It's down, and no cells have been transferred. Isn't this convenient, we have 4 channels per direction, but one of them is down, so we're left with 3 channels per direction, this being MX960, it matches our SCB count. But why two sub-channels per SCB? Because fabric actually has two Avago chips, you need to connect to both, but present it as single channel to higher level use. Why do we have four channels, if we only use 3 of them? Well, if we look this same stat in MX240/MX480 we actually see the fourth channel up and pushing cells! Clearly MX960 has 8+8+8 channels per MQ for fabric and MX240/MX480 have 8+8+8+8 per MQ, 8 more! But MX240/MX480 have only two SCB, so clearly it must be arranged as (8+8)+(8+8)

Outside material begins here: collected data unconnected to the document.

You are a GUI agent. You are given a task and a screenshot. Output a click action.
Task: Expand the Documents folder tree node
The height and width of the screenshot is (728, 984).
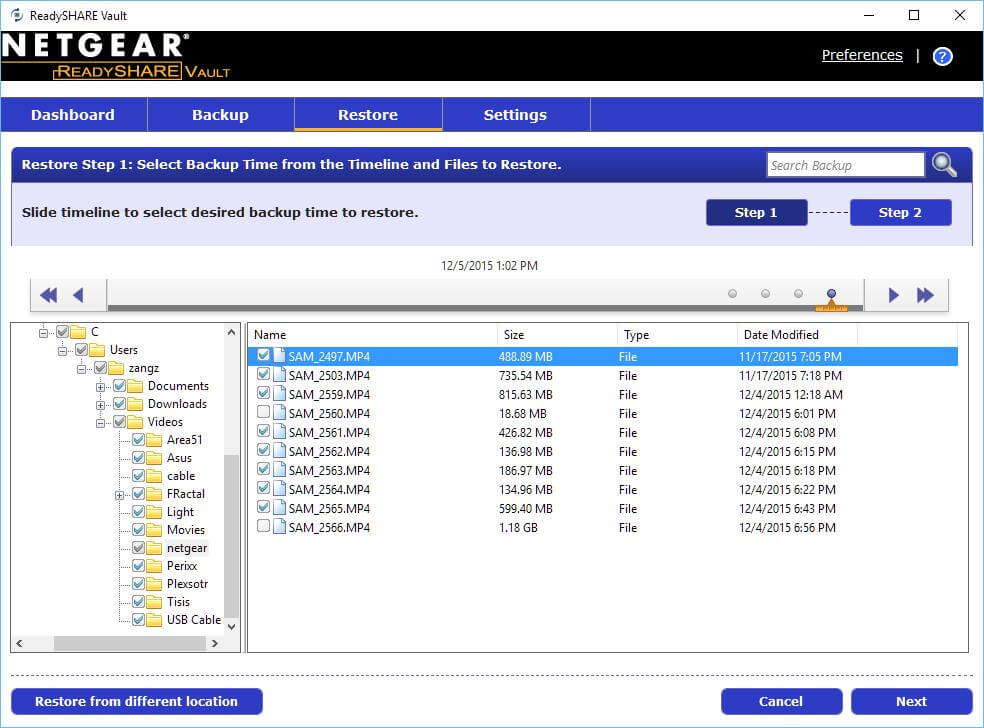tap(101, 387)
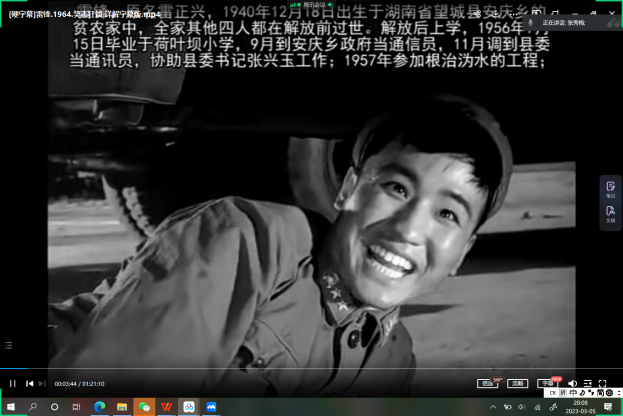Open the 字幕 subtitle settings
The width and height of the screenshot is (623, 416).
tap(547, 383)
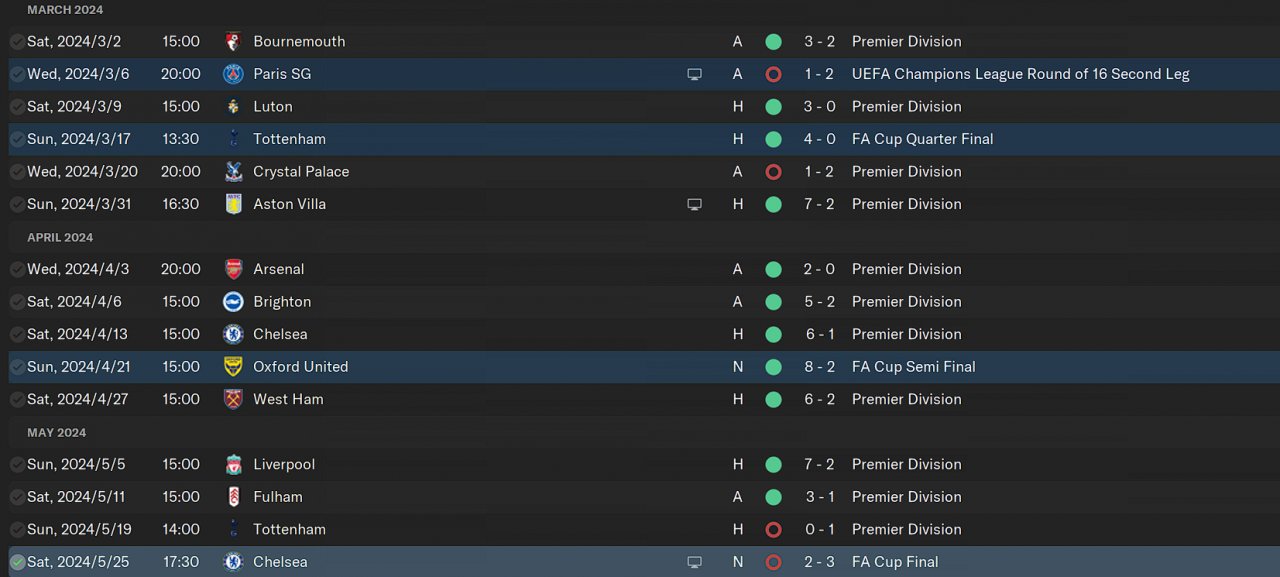Open the 7 - 2 Aston Villa result

point(819,204)
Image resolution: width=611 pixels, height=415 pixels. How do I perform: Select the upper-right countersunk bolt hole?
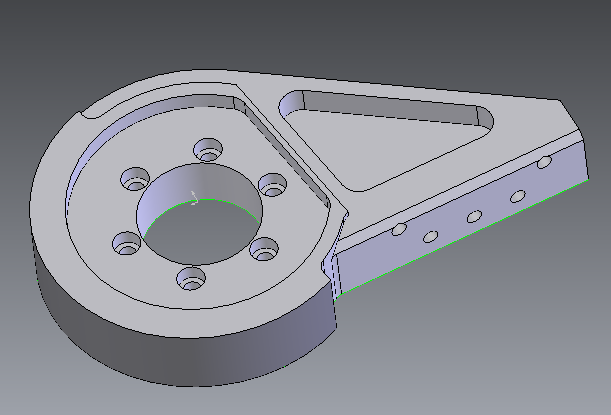click(272, 185)
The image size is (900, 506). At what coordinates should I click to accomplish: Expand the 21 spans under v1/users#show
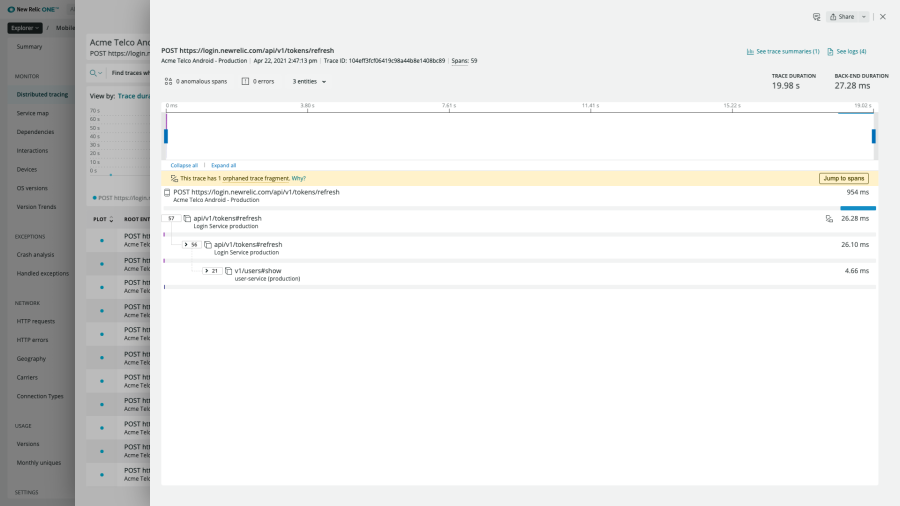coord(211,270)

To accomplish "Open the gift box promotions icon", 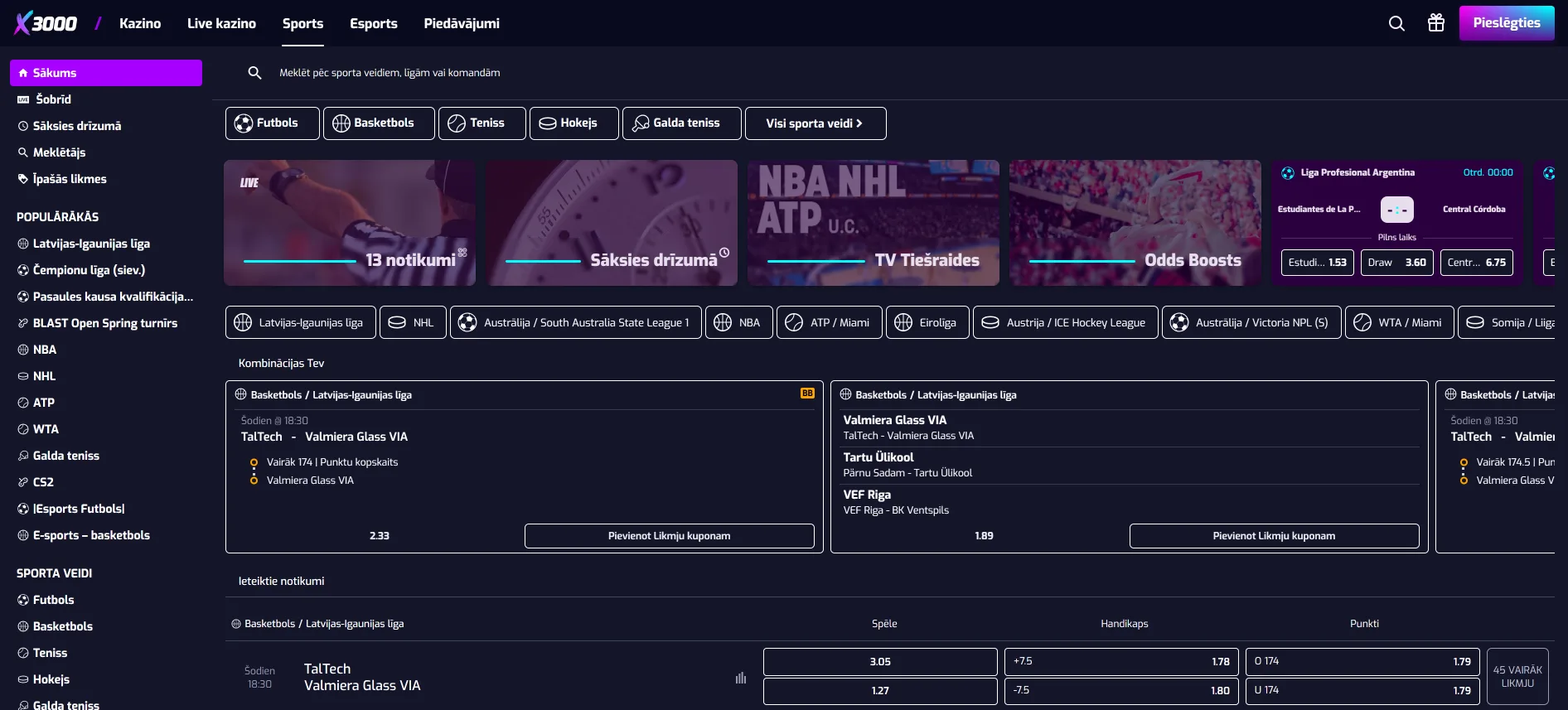I will (x=1436, y=23).
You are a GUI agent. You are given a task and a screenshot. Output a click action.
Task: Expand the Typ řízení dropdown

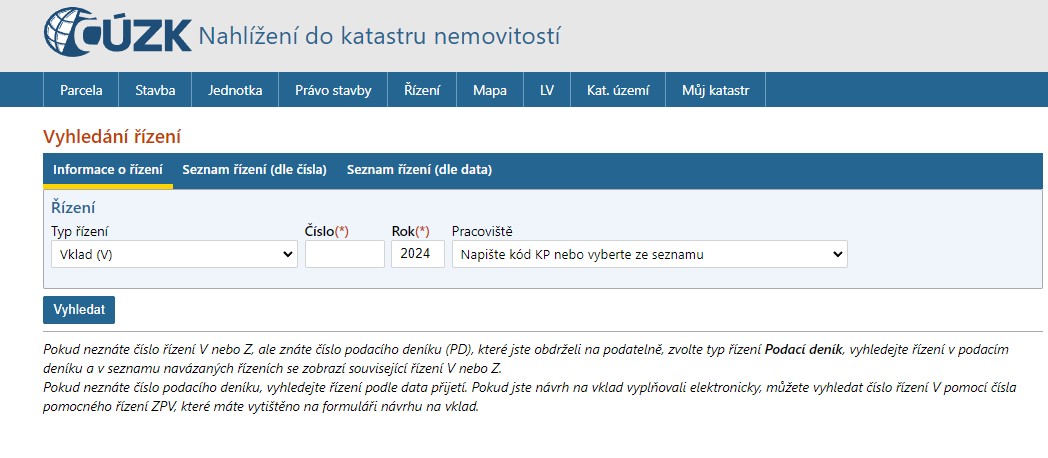[x=174, y=254]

Now, we know MX240/MX480 SCB can handle MPC2 (2*MQ, i.e. 2*40G) fabric connectivity redundantly with single SCB up, so we know (8+8) (single SCB up) must be enough to run 40G, i.e. 16 must be enough to run single 40G MQ fabric capacity. This gives us bottom range to SerDes capacity as 40G/16SerDes = 2.5Gbps. But wait, we had 64b/66b encoding and we know fabric uses cells which have header, which is overhead, so 2.5Gbps can't be possible it must be more. Bit of googling we'll find that Avago uses 3.125Gbps SerDes, this makes sense. So the raw capacity available to MQ is 16*3.125=50Gbps, redundantly! Double in MX240/MX480 with both SCB are up, so 100Gbps fabric capacity, that seems like LOT! But actually multicast replication in MPC2 is 'btree', so each linecard needs to send two copies of multicast over fabric to replicate it, so 100Gbps is back again halved to 50Gbps for multicast scenario, and cell overhead can be devastating (think of small packet using two cells, but just 1 byte of 2nd cell, efficiency is 50%!).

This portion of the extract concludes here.